The ICD-11 classification browser reproduces the hierarchy of codes, so one can move from a general group, for example mood disorders or anxiety disorders, to specific entities and their descriptions. This helps one to see how close together the states lie that are easy to confuse, and why differential diagnosis is so important.

The content on this service is educational and informational in character. It helps one to understand how mental health is thought about and how the criteria are constructed, but it is not a diagnostic tool and does not replace contact with a specialist. Reliable ICD diagnostics is always based on an examination carried out by a psychiatrist or a clinical psychologist.

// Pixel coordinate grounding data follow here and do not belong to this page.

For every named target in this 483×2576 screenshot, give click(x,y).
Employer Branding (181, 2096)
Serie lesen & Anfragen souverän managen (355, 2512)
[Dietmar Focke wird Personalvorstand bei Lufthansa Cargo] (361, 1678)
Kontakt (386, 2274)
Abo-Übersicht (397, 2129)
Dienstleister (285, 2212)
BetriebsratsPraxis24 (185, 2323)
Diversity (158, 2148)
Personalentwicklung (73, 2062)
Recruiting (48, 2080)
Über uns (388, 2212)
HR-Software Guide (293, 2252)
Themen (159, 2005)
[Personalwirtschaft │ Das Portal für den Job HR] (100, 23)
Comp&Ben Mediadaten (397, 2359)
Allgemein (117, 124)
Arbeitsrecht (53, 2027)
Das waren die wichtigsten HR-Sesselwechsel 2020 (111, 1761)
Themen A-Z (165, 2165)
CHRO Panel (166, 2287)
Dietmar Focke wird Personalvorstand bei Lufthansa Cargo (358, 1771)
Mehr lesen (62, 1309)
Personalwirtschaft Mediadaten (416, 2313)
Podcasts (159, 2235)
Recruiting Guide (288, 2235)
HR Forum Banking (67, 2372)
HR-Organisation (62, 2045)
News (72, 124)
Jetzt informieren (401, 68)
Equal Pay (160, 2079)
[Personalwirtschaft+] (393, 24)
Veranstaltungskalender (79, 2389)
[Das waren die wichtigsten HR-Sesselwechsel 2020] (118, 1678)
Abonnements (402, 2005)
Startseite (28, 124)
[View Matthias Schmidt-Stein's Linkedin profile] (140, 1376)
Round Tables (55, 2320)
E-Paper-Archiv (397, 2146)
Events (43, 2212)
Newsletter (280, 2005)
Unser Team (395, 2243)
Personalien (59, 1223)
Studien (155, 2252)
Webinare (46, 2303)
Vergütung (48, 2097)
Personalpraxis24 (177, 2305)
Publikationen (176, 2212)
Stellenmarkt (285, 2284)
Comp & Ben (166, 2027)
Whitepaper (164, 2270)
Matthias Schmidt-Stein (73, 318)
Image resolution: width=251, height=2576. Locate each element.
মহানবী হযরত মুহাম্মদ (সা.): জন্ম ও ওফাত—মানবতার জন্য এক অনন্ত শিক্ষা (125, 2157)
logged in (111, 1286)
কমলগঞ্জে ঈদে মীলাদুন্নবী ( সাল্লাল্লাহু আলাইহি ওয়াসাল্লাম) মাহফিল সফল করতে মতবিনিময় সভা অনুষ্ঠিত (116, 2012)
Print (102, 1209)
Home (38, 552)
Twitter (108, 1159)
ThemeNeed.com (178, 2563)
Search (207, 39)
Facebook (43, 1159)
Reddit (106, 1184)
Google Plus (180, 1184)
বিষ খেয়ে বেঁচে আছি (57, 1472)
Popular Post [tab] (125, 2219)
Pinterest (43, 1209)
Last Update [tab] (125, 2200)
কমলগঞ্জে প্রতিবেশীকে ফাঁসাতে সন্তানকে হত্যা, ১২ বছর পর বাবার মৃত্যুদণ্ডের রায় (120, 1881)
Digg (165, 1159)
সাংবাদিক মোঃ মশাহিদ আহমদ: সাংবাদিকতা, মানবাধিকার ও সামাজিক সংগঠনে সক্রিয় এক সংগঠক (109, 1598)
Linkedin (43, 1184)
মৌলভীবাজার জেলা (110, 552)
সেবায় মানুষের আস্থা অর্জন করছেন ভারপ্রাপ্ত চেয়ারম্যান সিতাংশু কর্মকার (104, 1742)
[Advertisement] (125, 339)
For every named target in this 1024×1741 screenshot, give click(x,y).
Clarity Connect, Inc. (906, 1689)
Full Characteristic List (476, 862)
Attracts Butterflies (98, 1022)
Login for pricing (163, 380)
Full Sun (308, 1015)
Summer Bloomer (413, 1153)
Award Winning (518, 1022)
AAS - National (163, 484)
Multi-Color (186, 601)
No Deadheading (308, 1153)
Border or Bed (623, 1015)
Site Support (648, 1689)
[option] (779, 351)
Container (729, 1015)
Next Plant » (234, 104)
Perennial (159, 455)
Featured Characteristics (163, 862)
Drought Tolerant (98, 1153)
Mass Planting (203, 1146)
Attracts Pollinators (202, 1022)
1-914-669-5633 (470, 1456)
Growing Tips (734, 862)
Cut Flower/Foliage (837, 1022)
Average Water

If you recognise in yourself or a loved one the symptoms described on this service and they persist, intensify or hinder everyday life, the best step is to arrange a consultation with a specialist. Knowledge of the criteria helps you to describe your experiences better and to discuss them with a clinician with awareness.

Frequently asked questions

What are diagnostic criteria in ICD-11?
Diagnostic criteria are an agreed set of conditions that must be met before a given mental disorder can be diagnosed. In ICD-11 they cover the type of symptoms, their severity, their duration and their impact on functioning. The full descriptions are found in the CDDR document, that is, the Clinical Descriptions and Diagnostic Requirements prepared by the World Health Organization.
What does the abbreviation CDDR mean?
CDDR comes from the English name Clinical Descriptions and Diagnostic Requirements. It is a guide accompanying ICD-11 which, for every mental disorder, provides a clinical description, the essential features, notes on the boundary with normality and with other disorders, and guidance concerning the course and differential diagnosis.
How do essential features differ from additional features?
Essential features are elements of the clinical picture indispensable for the diagnosis – without their presence a diagnosis usually cannot be made. Additional features often accompany a disorder and support the diagnosis or describe its severity, but they are not a necessary condition, and their absence does not rule out the diagnosis.
Can I diagnose myself on the basis of the ICD-11 criteria?
No. The ICD-11 criteria are a description intended for trained clinicians who relate them to the full clinical picture, assess the context and exclude other causes. Matching oneself to the criteria on one's own easily leads to mistaken conclusions. A diagnosis should be made by a psychiatrist or a clinical psychologist.
Why do the criteria refer to the duration of symptoms?
Many disorders differ from transient states not in the type of symptoms but in how long they persist. Time thresholds help to separate a disorder from a short-lived, natural reaction. For example, generalised anxiety disorder requires anxiety to persist for many months, and symptoms present for a few days are usually not enough for a diagnosis.
How can a disorder be distinguished from a normal reaction to a difficult situation?
Sadness, anxiety, grief or tension are natural reactions and do not indicate a disorder. We speak of a disorder only when the reaction is clearly disproportionate to the situation, persists longer than could be expected, and causes significant distress or a deterioration of functioning. These three dimensions mark out the boundary between a disorder and normality.
Does meeting the criteria mean that someone definitely has a disorder?
No. Meeting the criteria is an important element, but not the whole diagnosis. The clinician must still carry out a differential diagnosis, assess the life and cultural context, and exclude physical causes and the effect of substances. Only the whole of this assessment allows a diagnosis to be regarded as justified.
Why is a differential diagnosis needed?
Many mental symptoms, such as a depressed mood or anxiety, occur in various disorders. A differential diagnosis is the process of comparing possible explanations and choosing the one that best fits the whole clinical picture. Without this step it is easy to assign symptoms to the wrong entity and make an incorrect diagnosis.